> _Data excerpts_
┌────────

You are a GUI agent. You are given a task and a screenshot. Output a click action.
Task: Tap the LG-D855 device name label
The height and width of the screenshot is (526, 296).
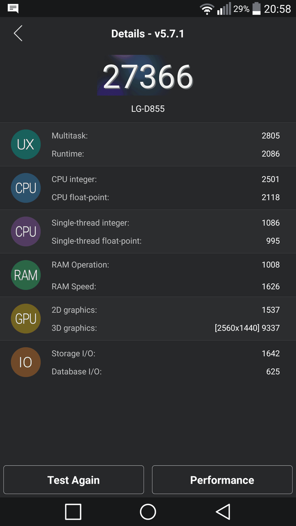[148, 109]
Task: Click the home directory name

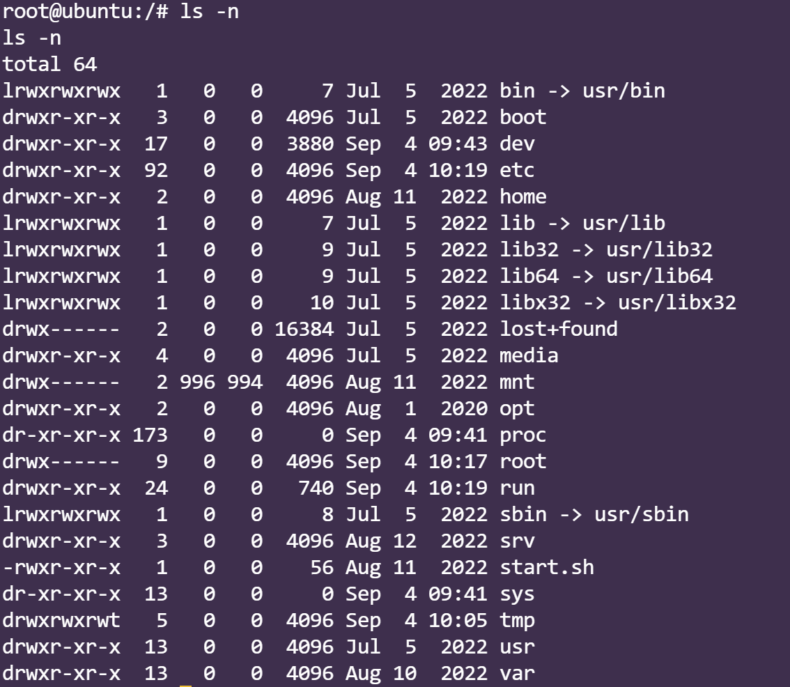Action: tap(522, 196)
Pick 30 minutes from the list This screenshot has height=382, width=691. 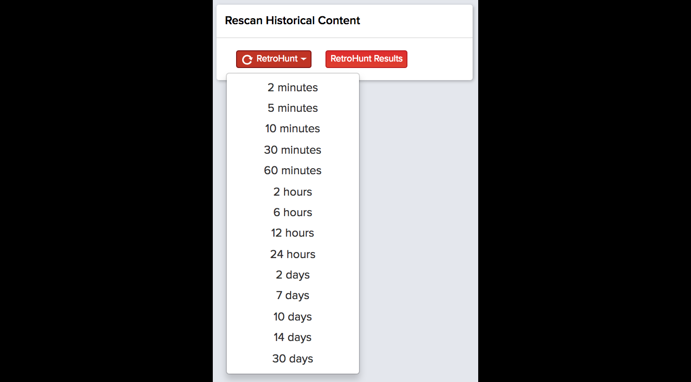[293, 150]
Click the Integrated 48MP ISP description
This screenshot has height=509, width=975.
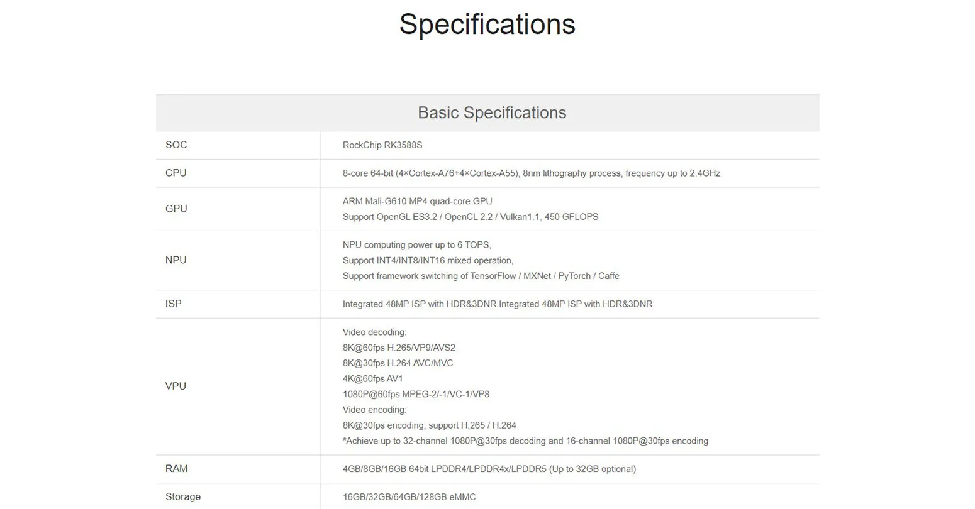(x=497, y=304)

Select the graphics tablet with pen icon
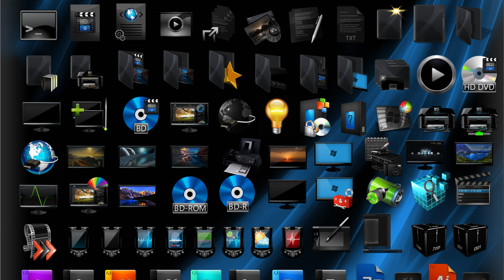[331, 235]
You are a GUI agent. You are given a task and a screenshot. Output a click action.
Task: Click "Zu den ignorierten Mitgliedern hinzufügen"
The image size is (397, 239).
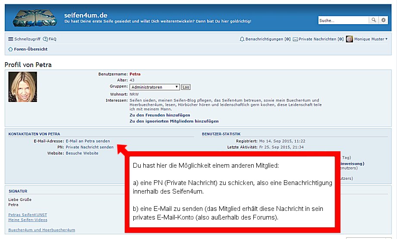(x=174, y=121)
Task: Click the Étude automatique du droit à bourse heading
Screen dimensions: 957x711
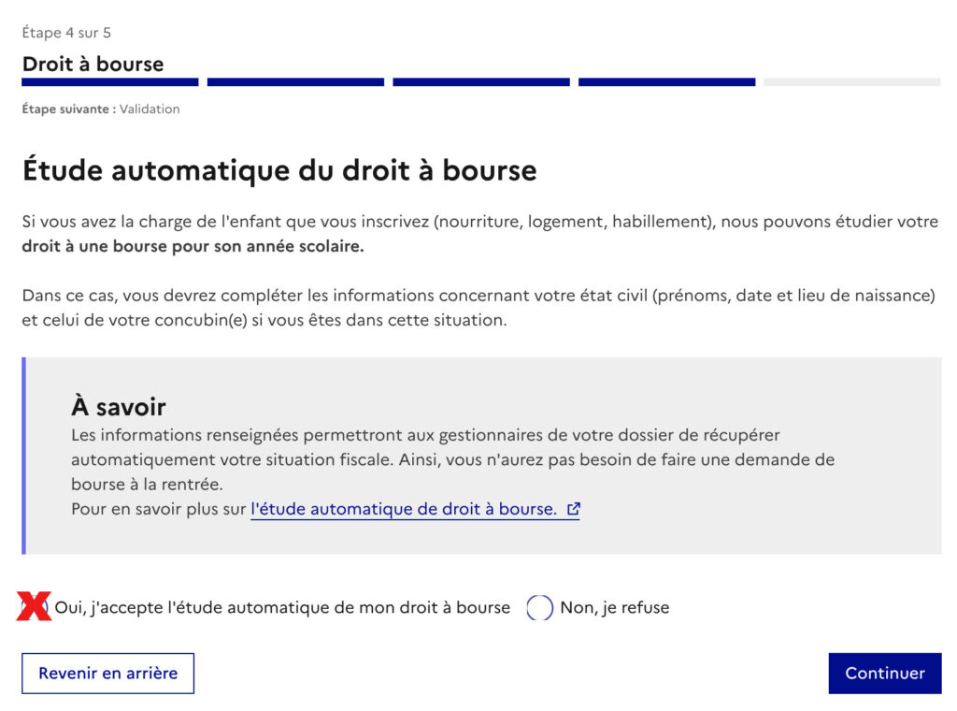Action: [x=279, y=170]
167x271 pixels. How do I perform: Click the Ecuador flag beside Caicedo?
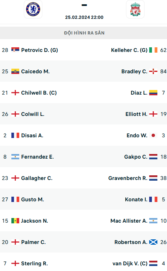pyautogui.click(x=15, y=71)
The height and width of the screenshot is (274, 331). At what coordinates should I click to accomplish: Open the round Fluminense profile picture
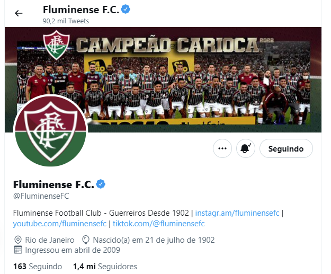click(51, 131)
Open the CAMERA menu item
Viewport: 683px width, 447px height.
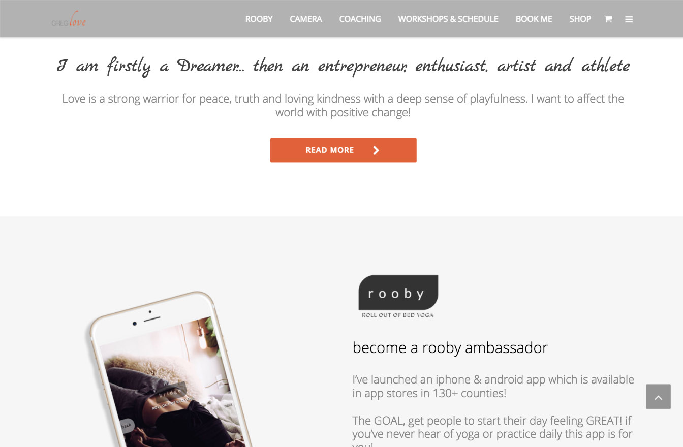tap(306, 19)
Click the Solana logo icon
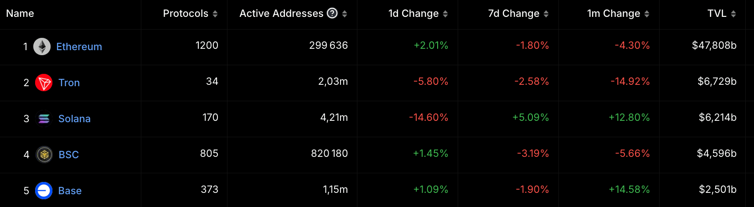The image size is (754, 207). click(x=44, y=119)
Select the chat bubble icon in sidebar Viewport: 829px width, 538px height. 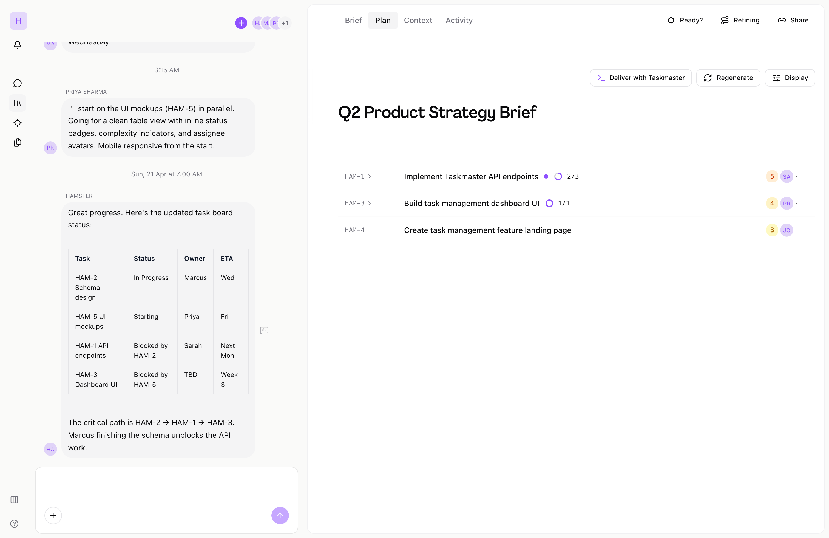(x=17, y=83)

└────────

> _EXERCISE PROMPT_
Your copy should hold only the lines above from the one containing "This screenshot has height=509, width=975." through the one containing "den ignorierten Mitgliedern", exactly as written and free of pictures.

> _SOLUTION FOR THIS TASK_
This screenshot has height=509, width=975.
(x=497, y=304)

Select the graphics tablet with pen icon
[331, 235]
You are a GUI agent. You are given a task and a screenshot. Output a click action.
Task: Click "Zu den ignorierten Mitgliedern hinzufügen"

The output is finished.